Appearing on a growing number of corporate networks during May 2019, MegaCortex ransomware seems to have evolved. It can now change the password of the current user session on Windows machines, and threatens to have downloaded all the victim's data and made public if the ransom is not paid.

MegaCortex Ransomware is now able to change Windows Password

The most obvious change in the virus update is the .m3g4c0rtx extension used by MegaCortex during an attack. (Photo credit: @malwrhunterteam)

In May, security researchers at Sophos detected ransomware MegaCortex on a large number of corporate networks. Although the volume of these attacks has not been specified, they have occurred in Italy, in the United States, and also in France.

A short time ago, a little update was discovered by the MalwareHunterTeam where the ransomware would not only encrypt the files but can now change the password of the logged user and threat to publish his files if he/she does not not pay the required ransom amount.

Most of the time, hackers blocking access to the contents of a computer, leave a message to their victims to give them details on how to contact them for ransom, etc. Hackers often exaggerate threats to push people who have their infected computers to pay. The researchers therefore initially thought that the password change threats of the Windows session was not true. However, once the encrypted computer rebooted, it was indeed impossible to reconnect to the account.


To do the job, the ransomware executes the "net user" command when it is installed on the victim's terminal. This also explains why attackers have added a legal notice that appears at the login prompt since the user will not be able to log his computer anymore.
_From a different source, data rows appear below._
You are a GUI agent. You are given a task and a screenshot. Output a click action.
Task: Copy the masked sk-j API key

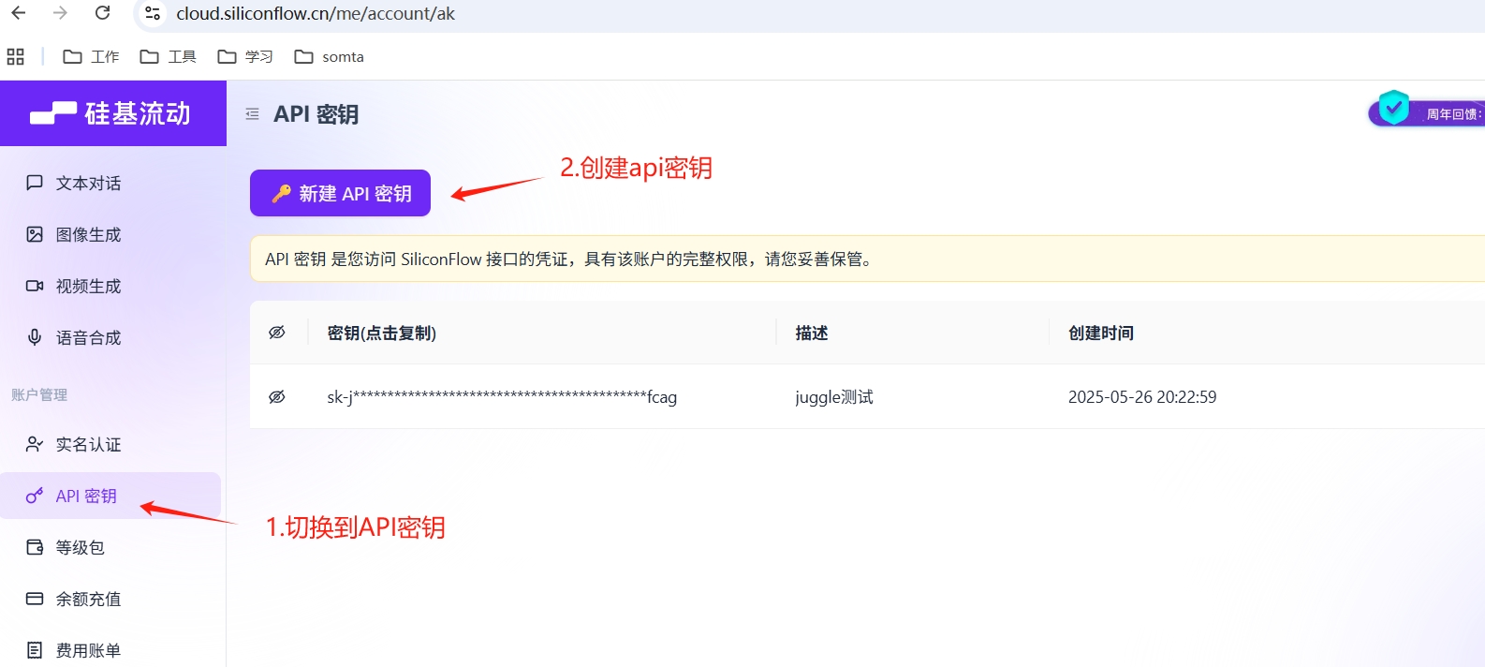pos(501,397)
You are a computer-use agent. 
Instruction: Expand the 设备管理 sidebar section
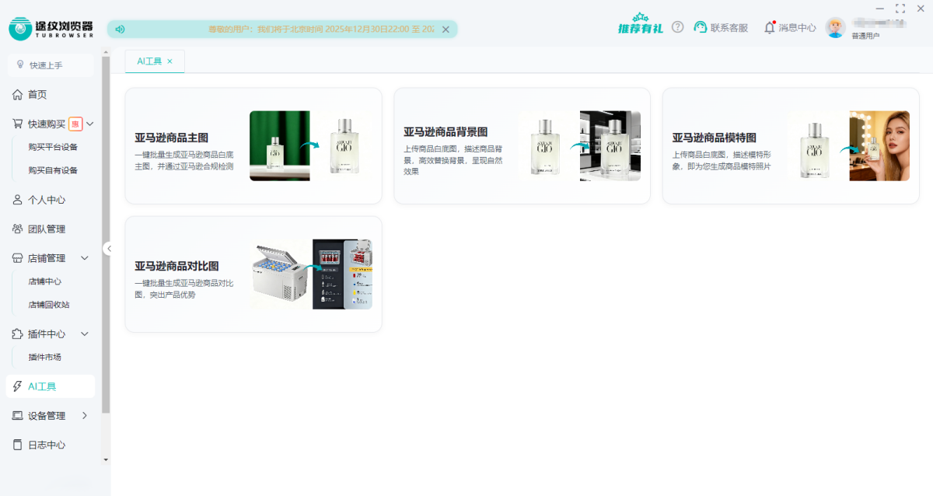pos(85,416)
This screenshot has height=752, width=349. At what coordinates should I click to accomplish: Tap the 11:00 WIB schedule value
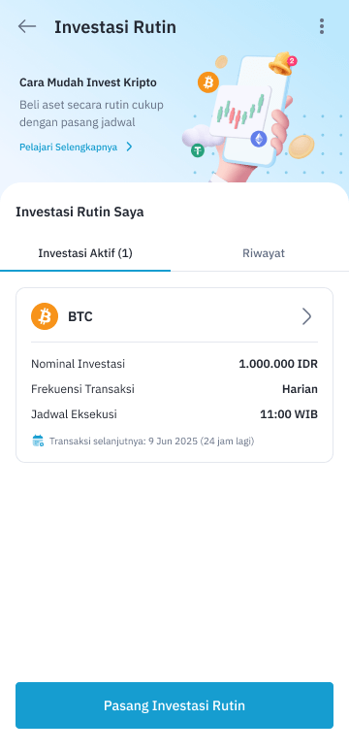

Another threat to the compromised computer victim is : "We have also downloaded your data in a secure place. If, unfortunately, we do not reach an agreement, we will have no choice but to make this data public", can read the victim in the message left on his computer after infection.

It has not been proven that attackers could actually copy and download data from a computer. But the threat is not to be dismissed, and it may be relevant to ensure that the hackers did get a copy of the blocked files before really worrying about it.